Il movimento politico maltese, diretto da uomini che credevano con tutte le loro forze nell'antichità della tradizione italiana, anzi che il popolo maltese fosse un popolo italiano (10), non poteva accettare le nuove misure suggerite, e l'agitazione cominciò a manifestarsi e ad assumere nuove dimensioni. In quel periodo si era formato il partito "antiriformista", diretto da Fortunato Mizzi, con l'intento di combattere le riforme progettate da Julyan e da Keenan. li concetto dell'italianità dell'isola fu propagato più che mai quando apparve sulla scena politica il Mizzi, noto come il "padre della patria", cioè nel 1880 quando fu nominato come uno dei rappresentanti del popolo nel Consiglio di Governo. L'agitazione politica cresceva anche all'ombra di questo "pretesto" linguistico; nella commemorazione della vittoria storica dei maltesi contro i turchi (1565), tenuta l'8 settembre 1882, un oratore gridava in piazza San Giorgio, a Valletta: "Malta è dei maltesi, fuori lo straniero!" (11). Fu il grido, tante volte ripetuto dai ribelli della penisola, destinato ad orientare i politici maltesi, soprattutto quelli che credevano con fervore nell'italianità tradizionale e nel pericolo futuro di rompere la continuità storica.
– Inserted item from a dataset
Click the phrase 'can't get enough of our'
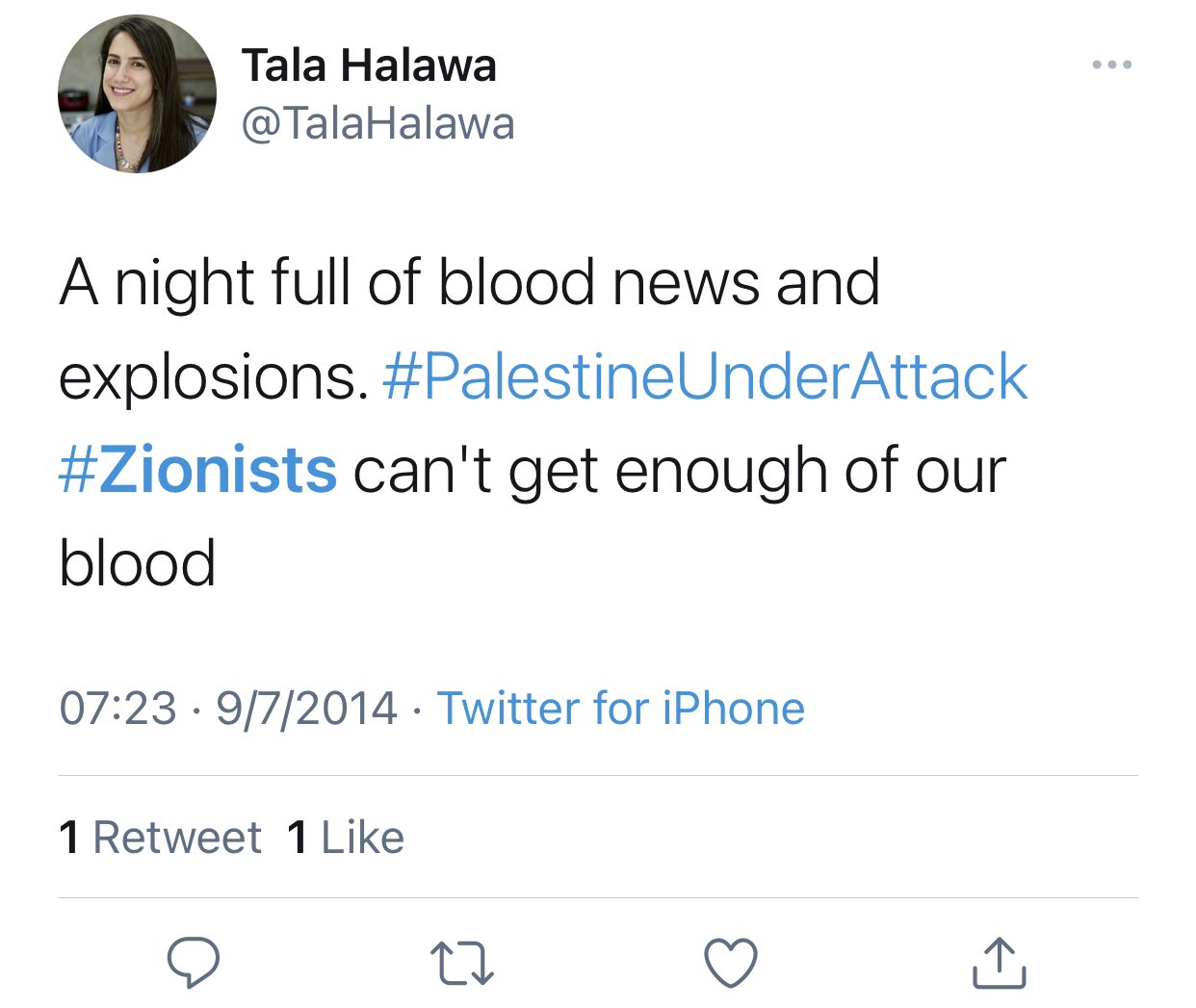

Nel 1887 Mizzi e Gerald Strickland, uno dei politici maltesi più importanti del tempo, si recarono a Londra per ottenere la riforma della Costituzione, mentre il governatore scioglieva, come tante altre volte, il Consiglio di Governo. La Costituzione promulgata con le Lettere Patenti del 12 dicembre 1887 concedeva maggiori libertà ai rappresentanti del popolo nel Consiglio (12), ma fu emendata nel 1891 e nel 1894, sminuendo gradatamente i privilegi concessi al Consiglio.
Quando i membri eletti, in seguito a controversie, elezioni, dimissioni e rielezioni, non approvarono il voto dell'educazione, perché reclamarono il sistema del "pari passu" per le due lingue - mentre il governo rifiutò di rinunciare al principio della libera scelta della lingua nei primi anni di scuola - il governo britannico ritirò la Costituzione e poi la sostituì con quella del 1903. Come misura di protesta, i membri eletti ricorsero ripetutamente alla politica dell'astensionisino. Nel 1910, ad esempio, fu necessario ricorrere a cinque elezioni generali (13).
Le misure del governo inglese dirette alla diminuzione dell'importanza dell'italiano, specialmente nelle Corti e nelle scuole, e all'introduzione dell'inglese, suscitarono nuove controversie. I giornali di quei decenni sono saturi di confessioni ardenti di italianità e furono anche scritti vari libri da maltesi e da italiani, tutti partendo dalla stessa premessa storica (14). La questione creò un contraccolpo anche sui giornali e sulle riviste italiane che trattarono estensivamente il problema.
Il 19 dicembre 1901 un gruppo di intellettuali, politici e scrittori maltesi, tutti difensori della cultura italiana nell'isola, fondarono un nuovo movimento, la "Giovine Malta", un'imitazione, tanto nel nome quanto negli ideali che promisero di abbracciare, della società mazziniana (15).
La maggior parte dei membri erano mizziani (16).
L'entusiamo che si associa alla vita degli esuli italiani nell'immediato passato risale alla superficie nella descrizione che La gazzetta di Malta pubblicò della cerimonia inaugurale: "Arturo Mercieca (17) lesse un bellissimo discorso [ ... ]. Questo discorso fu frequentemente interrotto, quasi ad ogni proposizione, da fragorosi e prolungati applausi, da grida di "bravo", e da promesse di cooperazione per raggiungere il descritto ideale. Pregato, parlò il presidente Dott. Fortunato Mizzi. Parlò quindi il sign. Giuseppe Howard (18) e disse che nessun popolo poteva riscuotersi dalla schiavitù senza sacrifici e che quando il paese avesse avuto bisogno di vittime, egli sarebbe stato pronto a sacrificare la sua vita per la patria. Ragionava a lungo dello stato del paese e della necessità di "rompere le catene della schiavitù"".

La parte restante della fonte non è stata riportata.